Et puis il y a Trump. Longtemps, Marine Le Pen avait tenu à distance le président américain. Trop instable, trop provocateur, trop dangereux. Elle s’en distinguait pour mieux rassurer les électeurs français. Mais voilà qu’aujourd’hui, elle en mime sa posture et adopte son récit de persécution. Après sa récente condamnation judiciaire pour détournement de fonds, elle enfile le costume de la martyre politique, persécutée par l’establishment. Une stratégie directement calquée sur celle du milliardaire américain, devenu modèle plus qu’inspiration. Et si elle y fait référence, ce n’est pas un hasard. C’est qu’elle pense que cela peut marcher. Trump n’est plus, pour son électorat, un épouvantail à moineaux. Il est une force. Il est la revanche des humiliés, des « vrais gens » contre les élites mondialisées. En s’alignant sur lui, Le Pen entend galvaniser sa base : elle veut faire croire que l’Histoire est de son côté. Qu’elle aussi, bientôt, passera de l’opposition au pouvoir. Comme Trump en 2016. Comme Orbán depuis 2010.

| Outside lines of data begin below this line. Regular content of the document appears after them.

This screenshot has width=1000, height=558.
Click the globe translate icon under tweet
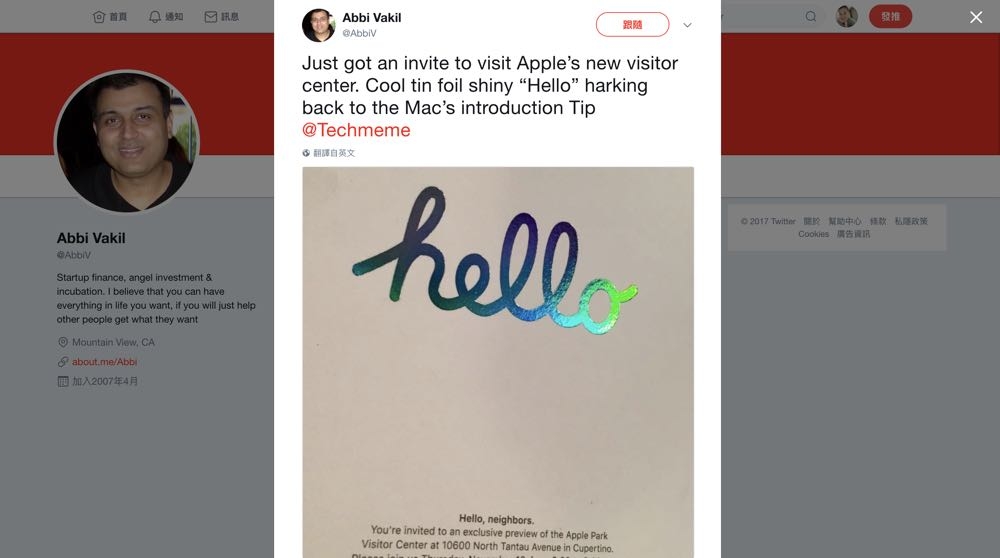tap(306, 153)
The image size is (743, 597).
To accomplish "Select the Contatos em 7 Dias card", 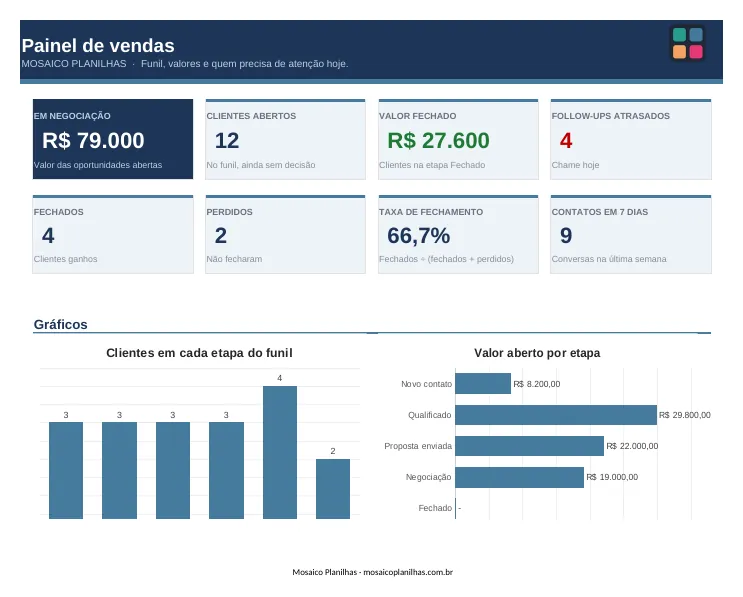I will coord(631,234).

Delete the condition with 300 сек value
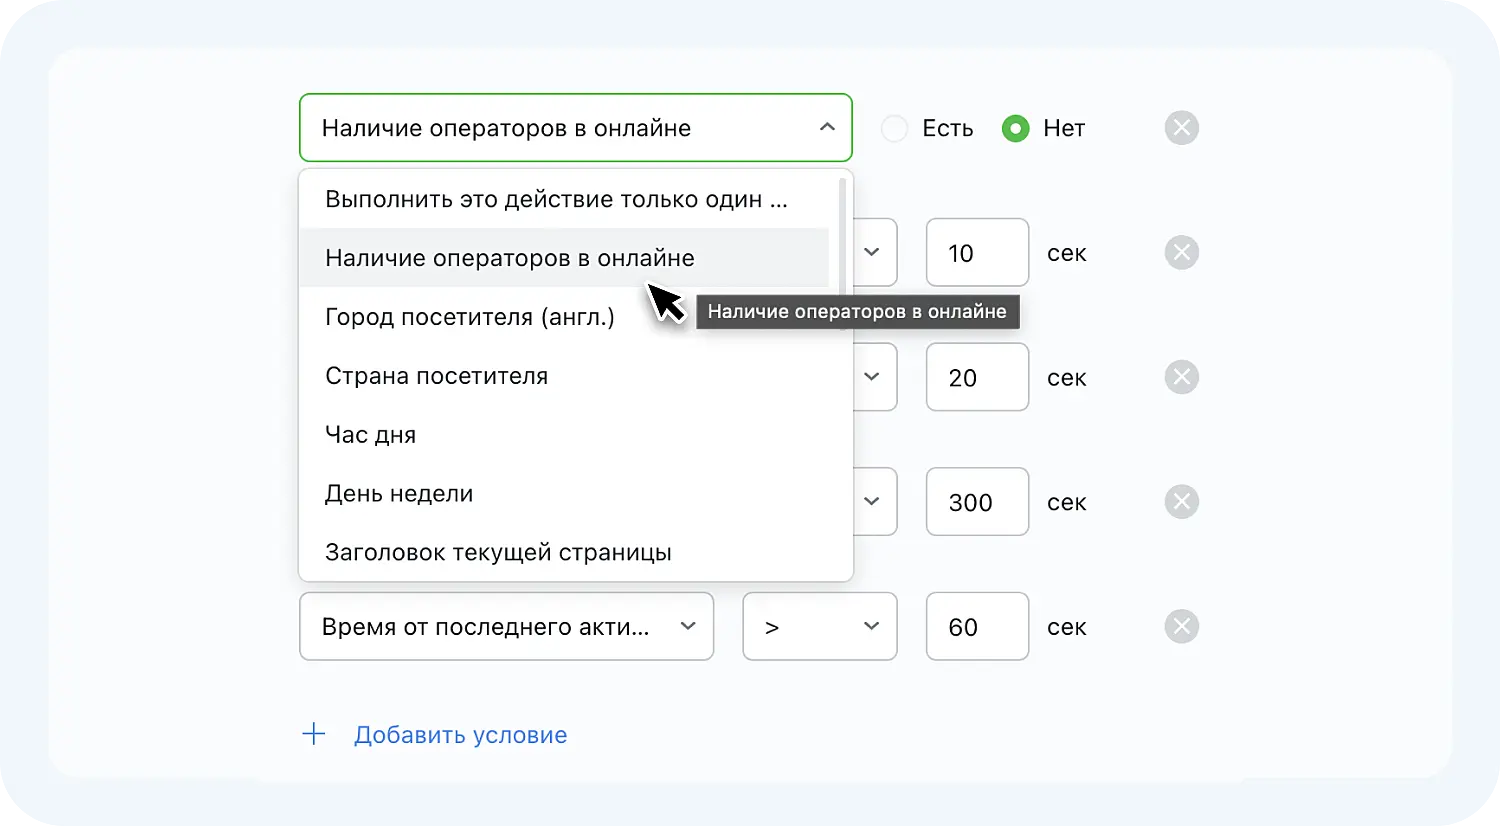[1181, 501]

Ce repositionnement dur n’est pas qu’européen. Il vise aussi à affirmer son hégémonie sur la droite française. En ligne de mire : Bruno Retailleau. Le président des LR tente, du haut de son magistère de Beauvau, de se positionner comme tête de proue d’une droite ultraconservatrice et autoritaire. Mais il demeure symbole d’un vieux monde politique, asséché, solitaire. En s’affichant avec des chefs d’État et de parti d’envergure continentale, Marine Le Pen se pose en figure d’autorité : elle organise des sommets avec des puissants et prépare l’OPA mondiale des extrêmes droites.
Ce tournant idéologique, stratégique et symbolique n’est pas un simple glissement. C’est une offensive. Marine Le Pen a digéré sa dédiabolisation. Elle veut incarner le pouvoir, la victoire, la force. La gauche ne peut plus se contenter de la renvoyer à son passé familial ou à son programme économique vide. Elle doit comprendre ce que ce discours produit : un sentiment d’ordre, de virilité politique, d’unité culturelle. Si Le Pen se met à parler comme Trump, ce n’est pas une erreur de communication. C’est un calcul : pour le RN, la France aussi est mûre pour l’extrême droite populiste. Pour gouverner avec Orbán. Avec Trump. Et sûrement aussi avec Poutine.